Strauss highlights a current problem in the U.S. with gluten-free being a food trend. Popularizing gluten-free replacement foods (breads, pizza, cookies, etc.) is a double-edge sword. It is awesome to have more options. Truly it is way better than 5 years ago. But as she points out, with the increase in options, there is a quagmire of problems. Crumbs are a huge problem. Here is the thing - crumbs are only a huge problem for people who are allergic or who have celiac disease - they are not a huge problem for people who are trying to avoid gluten for other reasons. But we are all still using the same language. We are all still trying to quickly convey "hey I don't want/can't have gluten in my food, so don't put it there, ok, no really, no gluten" in a fast, efficient manor. So whether saying avocado allergy, or gluten allergy, people are using the word allergy as a short-hand for don't put _____ in my food. 

But what about those pesky crumbs?
If you are on the Gwenth fad-diet of avoid gluten, crumbs are not going to hurt you - and you likely will never know that your food was not prepared to your specifications. If you have an allergy, or celiac disease you will know. 
Gwenth orders gluten free, the cooks and staff can get it right or get it wrong and if you don't have a reaction - no one is going to know. 
Here is the problem. The next person who requests a gluten-free meal, and the cooks and staff do exactly what they did for Gwenth, but the customer is actually allergic and those few crumbs can be a big problem. 

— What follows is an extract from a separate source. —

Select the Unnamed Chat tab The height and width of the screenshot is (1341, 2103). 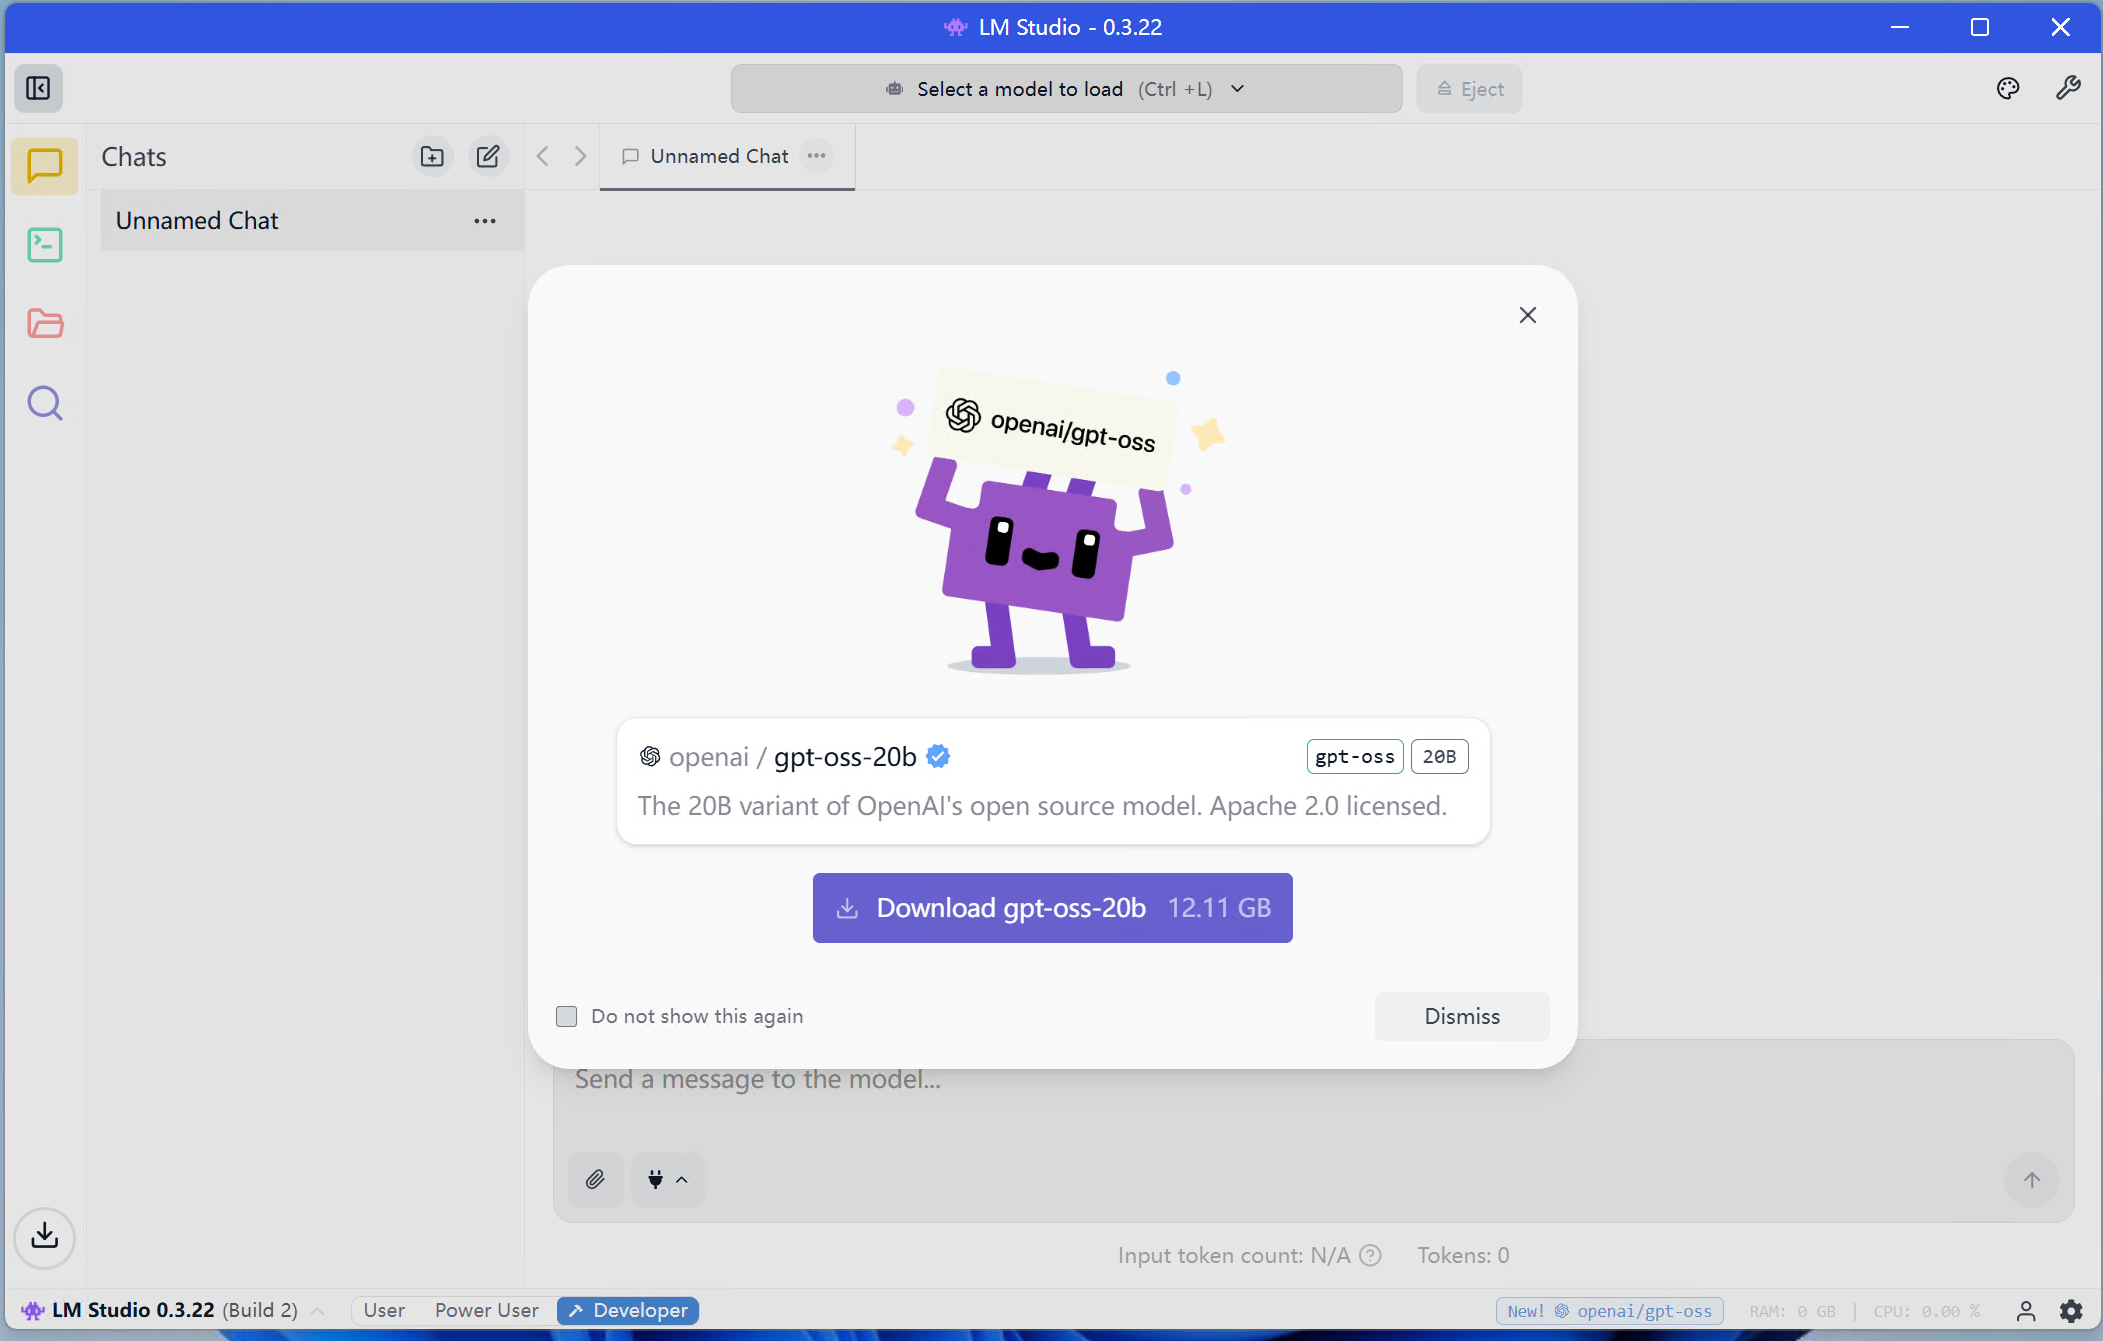tap(718, 156)
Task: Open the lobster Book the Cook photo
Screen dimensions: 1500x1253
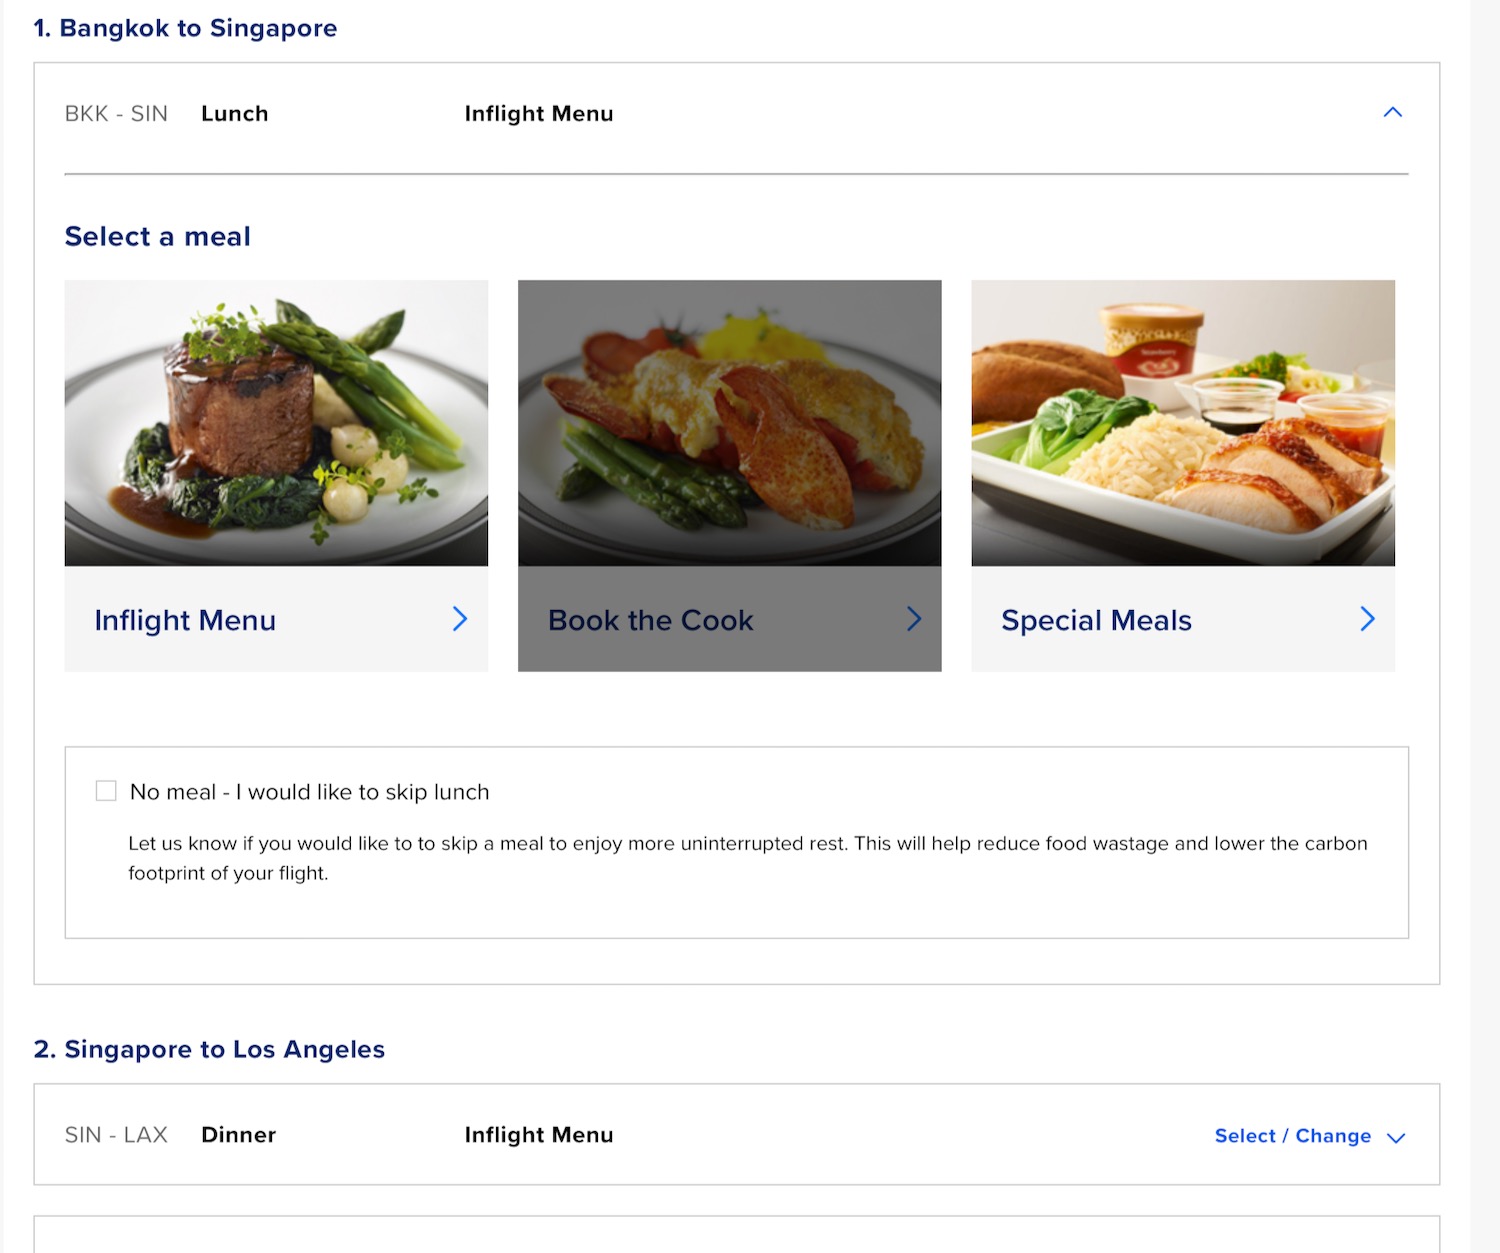Action: 729,423
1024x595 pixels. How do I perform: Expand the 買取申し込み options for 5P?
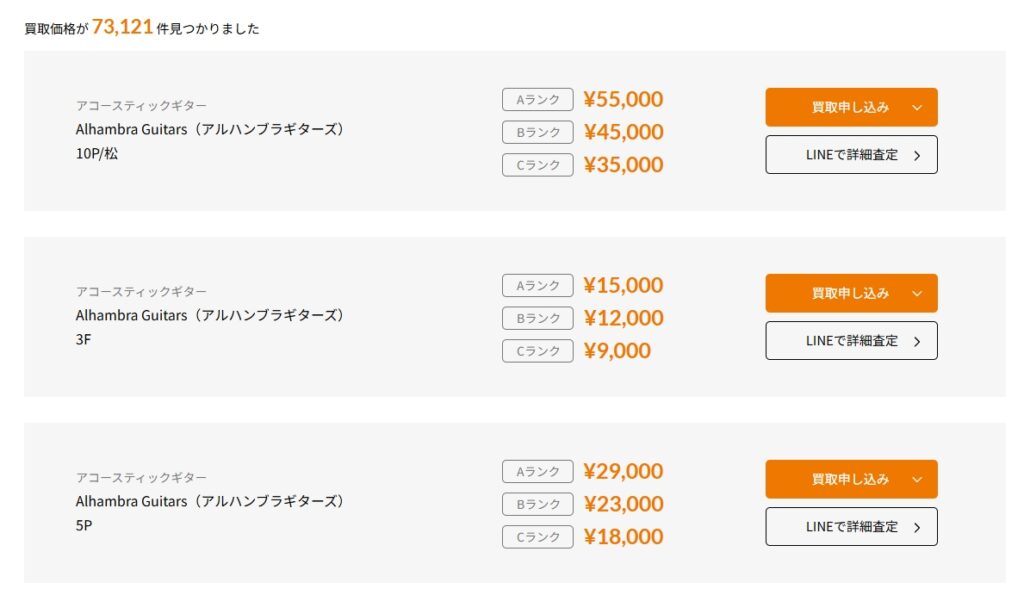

I get it, I get frustrated too. I cannot stand when the gluten-free bakery option is on the bottom shelf, with crumbs falling on it from the gluten-filled options above it. As gluten-free has become trendy, it is harder to be able to clearly relay no, seriously do not feed be even a small amount of gluten, to servers. I feel Strauss's pain because I live with it. 

*For the record, I am not allergic to avocados. That would be a bummer because they are delicious. 

1 comment:

  1. thank you! I wanted to SCREAM when I read her blog post.